--- Start ---

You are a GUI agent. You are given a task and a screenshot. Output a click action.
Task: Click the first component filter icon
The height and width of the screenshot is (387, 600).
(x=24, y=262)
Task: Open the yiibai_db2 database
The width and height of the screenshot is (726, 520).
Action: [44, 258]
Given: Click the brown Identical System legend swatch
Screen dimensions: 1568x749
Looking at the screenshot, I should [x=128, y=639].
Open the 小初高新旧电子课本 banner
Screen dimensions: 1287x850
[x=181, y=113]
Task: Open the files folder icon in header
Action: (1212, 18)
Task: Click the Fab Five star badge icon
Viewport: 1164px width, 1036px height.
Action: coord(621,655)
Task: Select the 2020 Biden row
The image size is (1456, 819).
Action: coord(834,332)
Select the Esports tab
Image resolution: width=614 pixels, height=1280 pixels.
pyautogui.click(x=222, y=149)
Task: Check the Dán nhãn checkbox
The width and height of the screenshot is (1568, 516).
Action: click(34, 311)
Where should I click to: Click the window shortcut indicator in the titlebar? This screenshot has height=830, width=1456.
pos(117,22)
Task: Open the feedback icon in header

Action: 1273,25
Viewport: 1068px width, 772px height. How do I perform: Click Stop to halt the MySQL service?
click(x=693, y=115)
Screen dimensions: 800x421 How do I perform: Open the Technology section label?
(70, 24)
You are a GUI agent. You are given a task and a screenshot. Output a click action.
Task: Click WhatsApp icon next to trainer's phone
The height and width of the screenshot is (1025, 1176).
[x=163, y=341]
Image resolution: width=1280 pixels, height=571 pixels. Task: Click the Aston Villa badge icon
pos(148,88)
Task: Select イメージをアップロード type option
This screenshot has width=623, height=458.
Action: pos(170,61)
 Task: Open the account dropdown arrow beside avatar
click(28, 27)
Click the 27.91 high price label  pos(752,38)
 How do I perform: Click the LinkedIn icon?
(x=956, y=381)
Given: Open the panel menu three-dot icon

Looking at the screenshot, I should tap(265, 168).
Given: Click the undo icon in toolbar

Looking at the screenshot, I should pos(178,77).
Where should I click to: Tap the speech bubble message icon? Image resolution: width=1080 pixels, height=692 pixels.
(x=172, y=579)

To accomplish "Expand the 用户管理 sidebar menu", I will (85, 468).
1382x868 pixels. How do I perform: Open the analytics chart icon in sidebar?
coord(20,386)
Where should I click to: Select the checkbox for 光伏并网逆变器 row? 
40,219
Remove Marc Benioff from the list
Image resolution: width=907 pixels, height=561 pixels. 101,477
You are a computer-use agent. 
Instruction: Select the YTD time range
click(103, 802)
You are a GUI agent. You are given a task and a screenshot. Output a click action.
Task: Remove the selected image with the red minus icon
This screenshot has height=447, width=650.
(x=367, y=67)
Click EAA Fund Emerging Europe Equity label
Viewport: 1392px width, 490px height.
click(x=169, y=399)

--- End ---

**Description of the task**: Rewrite all the records above, replacing "GUI agent" with "screen assistant" and leaving everything else unchanged.

**Result of the exercise**:
You are a screen assistant. You are given a task and a screenshot. Output a click action.
Task: Click the first component filter icon
The height and width of the screenshot is (387, 600).
(x=24, y=262)
Task: Open the yiibai_db2 database
The width and height of the screenshot is (726, 520).
Action: [44, 258]
Given: Click the brown Identical System legend swatch
Screen dimensions: 1568x749
Looking at the screenshot, I should [x=128, y=639].
Open the 小初高新旧电子课本 banner
Screen dimensions: 1287x850
[x=181, y=113]
Task: Open the files folder icon in header
Action: (1212, 18)
Task: Click the Fab Five star badge icon
Viewport: 1164px width, 1036px height.
Action: coord(621,655)
Task: Select the 2020 Biden row
The image size is (1456, 819).
Action: coord(834,332)
Select the Esports tab
Image resolution: width=614 pixels, height=1280 pixels.
pyautogui.click(x=222, y=149)
Task: Check the Dán nhãn checkbox
The width and height of the screenshot is (1568, 516).
Action: click(34, 311)
Where should I click to: Click the window shortcut indicator in the titlebar? This screenshot has height=830, width=1456.
pos(117,22)
Task: Open the feedback icon in header

Action: 1273,25
Viewport: 1068px width, 772px height. How do I perform: Click Stop to halt the MySQL service?
click(x=693, y=115)
Screen dimensions: 800x421 How do I perform: Open the Technology section label?
(70, 24)
You are a screen assistant. You are given a task and a screenshot. Output a click action.
Task: Click WhatsApp icon next to trainer's phone
The height and width of the screenshot is (1025, 1176).
[x=163, y=341]
Image resolution: width=1280 pixels, height=571 pixels. Task: Click the Aston Villa badge icon
pos(148,88)
Task: Select イメージをアップロード type option
This screenshot has width=623, height=458.
Action: pos(170,61)
 Task: Open the account dropdown arrow beside avatar
click(28, 27)
Click the 27.91 high price label  pos(752,38)
 How do I perform: Click the LinkedIn icon?
(x=956, y=381)
Given: Open the panel menu three-dot icon

Looking at the screenshot, I should tap(265, 168).
Given: Click the undo icon in toolbar

Looking at the screenshot, I should pos(178,77).
Where should I click to: Tap the speech bubble message icon? Image resolution: width=1080 pixels, height=692 pixels.
(x=172, y=579)

To accomplish "Expand the 用户管理 sidebar menu", I will (85, 468).
1382x868 pixels. How do I perform: Open the analytics chart icon in sidebar?
coord(20,386)
Where should I click to: Select the checkbox for 光伏并网逆变器 row? 
40,219
Remove Marc Benioff from the list
Image resolution: width=907 pixels, height=561 pixels. 101,477
You are a computer-use agent. 
Instruction: Select the YTD time range
click(103, 802)
You are a screen assistant. You are given a task and a screenshot. Output a click action.
Task: Remove the selected image with the red minus icon
This screenshot has height=447, width=650.
(x=367, y=67)
Click EAA Fund Emerging Europe Equity label
Viewport: 1392px width, 490px height.
click(x=169, y=399)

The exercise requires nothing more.